La centralité nouvelle des questions stratégiques dans le débat public français ne doit rien au hasard. Le retour des guerres de très haute intensité, la rivalité sino-américaine, la guerre d’invasion prolongée en Ukraine et l’instabilité continue au Moyen-Orient sur la base du génocide à Gaza ont dissipé l’illusion d’une Europe durablement pacifiée. Le pouvoir exécutif et particulièrement Macron ont tenté de réagir en multipliant les prises de parole, les alertes et les postures martiales. Pourtant, la prolifération discursive (annonces, allocutions, interviews, mises en garde) ne saurait masquer l’évidence : l’impérialisme français déclinant n’est pas structurellement préparé à un conflit majeur comme celui qu’anticipe l’état-major d’ici 2030. L’appareil militaire bourgeois est affaibli, l’industrie de défense, bien que technologiquement avancée, est fragmentée, la défense civile quasiment inexistante, et la société massivement désarmée, au sens matériel comme au sens politique.
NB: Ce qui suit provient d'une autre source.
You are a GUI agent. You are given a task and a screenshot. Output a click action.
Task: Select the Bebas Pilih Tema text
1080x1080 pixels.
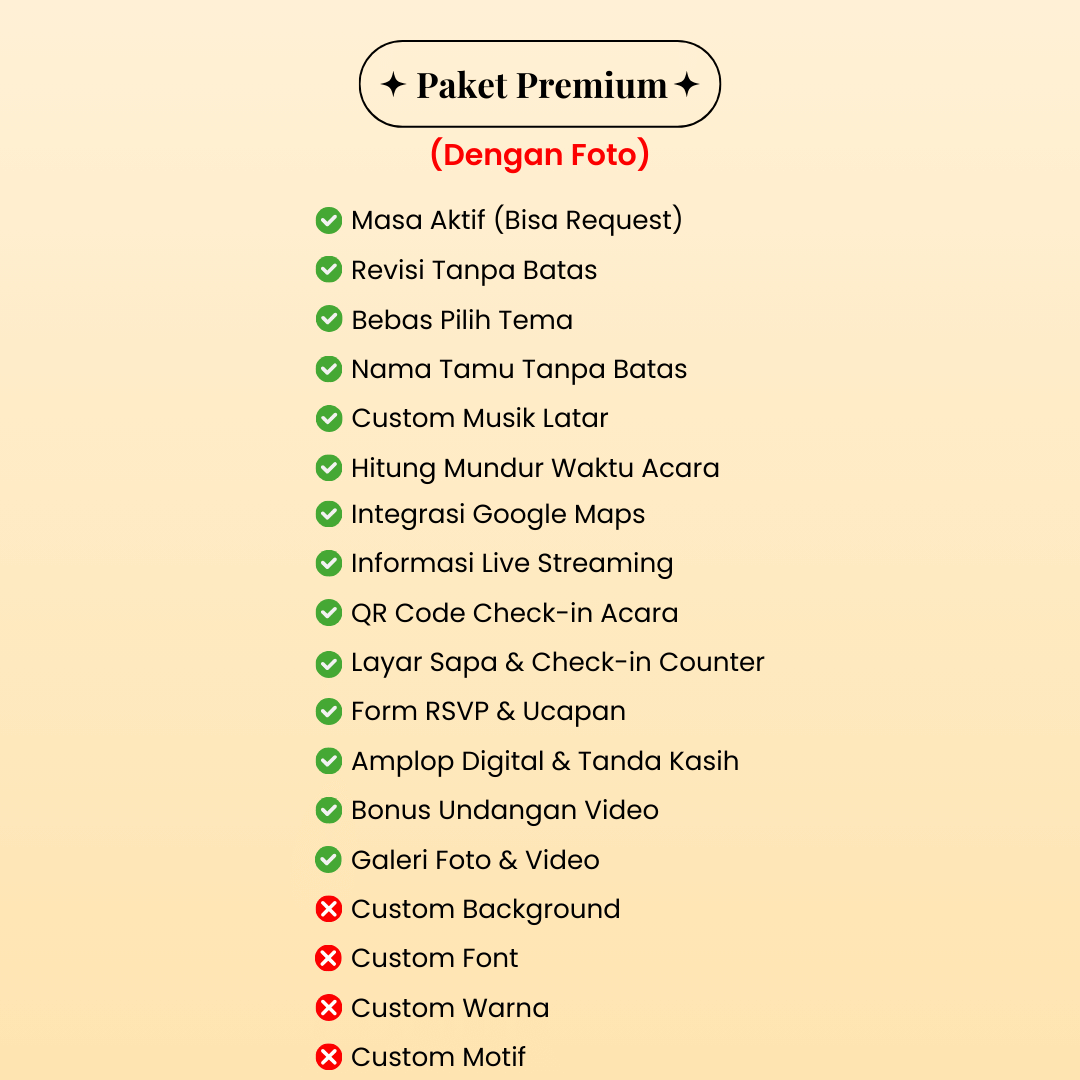[x=462, y=320]
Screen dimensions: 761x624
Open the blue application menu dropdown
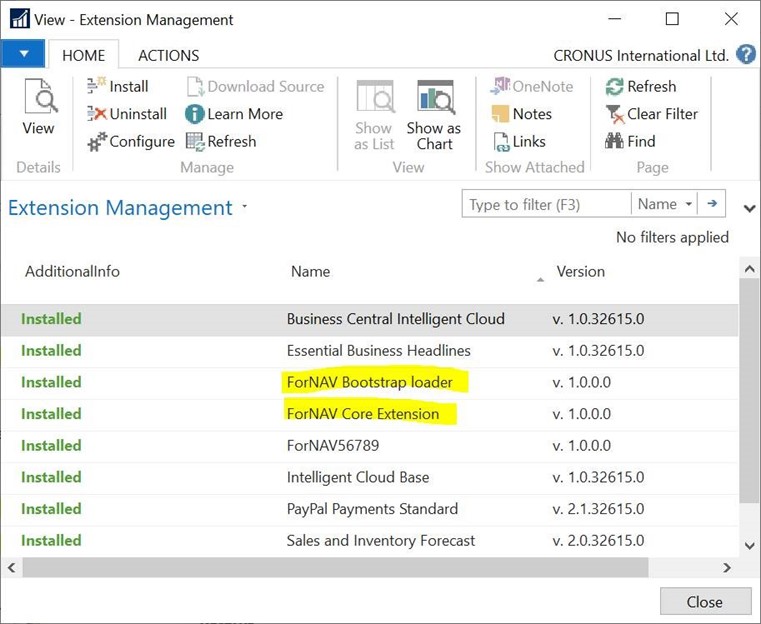[23, 54]
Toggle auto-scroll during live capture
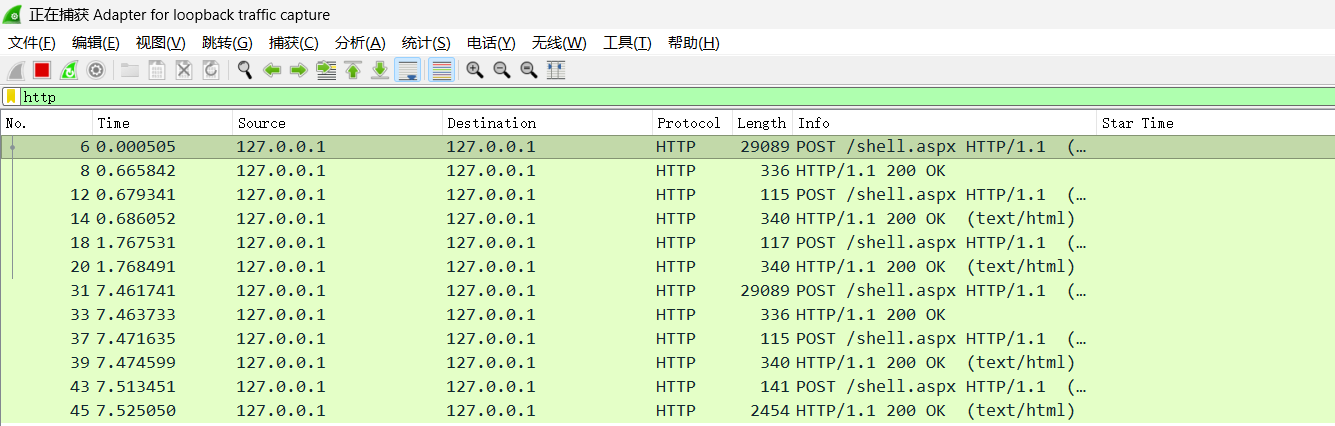1335x426 pixels. 407,70
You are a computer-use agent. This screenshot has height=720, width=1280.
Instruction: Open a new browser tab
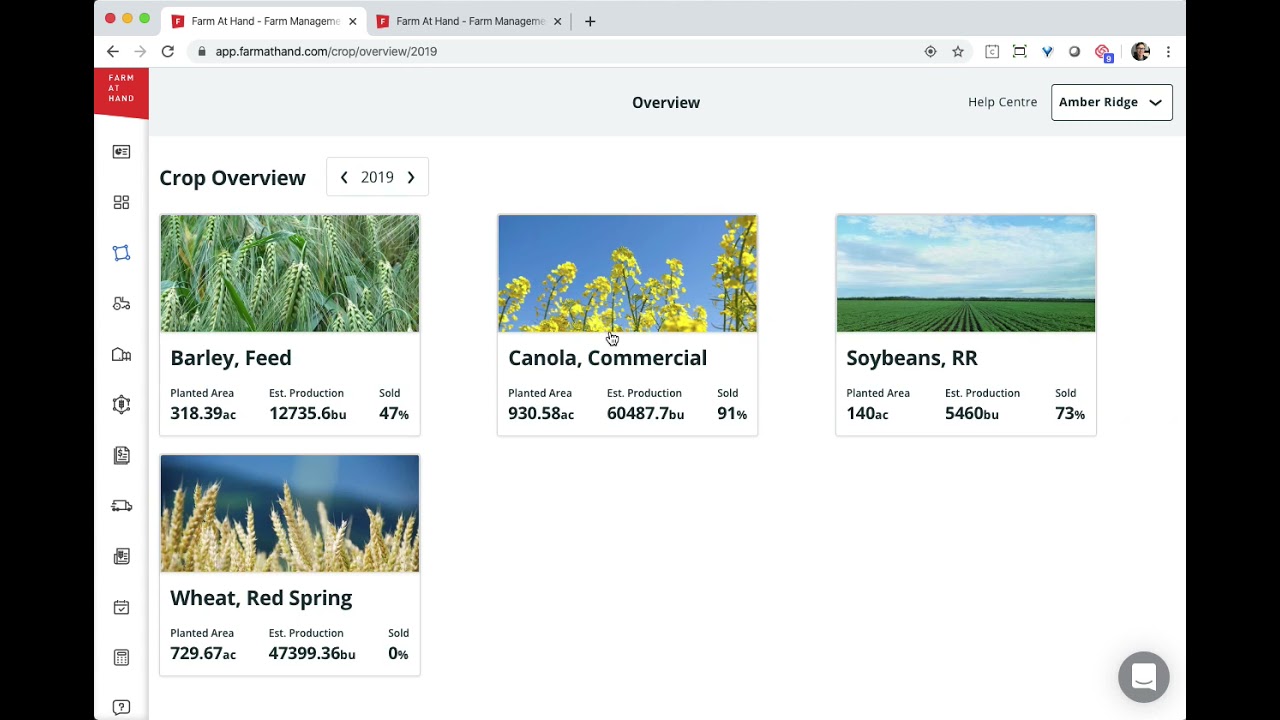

Depuis l’été 2025, cependant, le tournant militariste s’est accéléré. La question militaire est devenue l’un des axes centraux du discours de l’Élysée et de son appareil gouvernemental. La mise à jour de la Revue nationale stratégique, les annonces sur la « préparation des hôpitaux à la guerre », la publication du livret « Tous responsables » [1], les déclarations choc affirmant que « la France doit accepter de perdre ses enfants », l’instauration d’un livret d’épargne défense soutenu par la Banque publique d’investissement, l’introduction de « classes défense » dans les collèges et les lycées, ou encore la création d’un Service national volontaire forment un ensemble cohérent. Ce continuum idéologique est accompagné d’un continuum matériel : augmentation du budget des armées (qui ne peut, à l’heure actuelle se faire qu’aux dépens des services publics), mobilisation de 800 milliards d’euros à l’échelle européenne pour l’investissement militaire, augmentation des quantités produites et envolée boursière des entreprises de défense soutenues par des fonds publics.
Cette démarche est celle du « signalement stratégique », dont le but est de « démontrer les intentions, la détermination et les capacités de la France, sans toutefois franchir le seuil d’un conflit ouvert ». En clair, Macron veut montrer qu’il a pris acte de la situation militaire dans laquelle la France se trouve selon lui et qu’il s’engage à mettre en œuvre les moyens pour y faire face. Pourtant, rien de tout cela ne vise réellement à la protection des travailleurs/euses ; tout converge à l’inverse vers l’objectif de la récupération d’une capacité impérialiste affaiblie.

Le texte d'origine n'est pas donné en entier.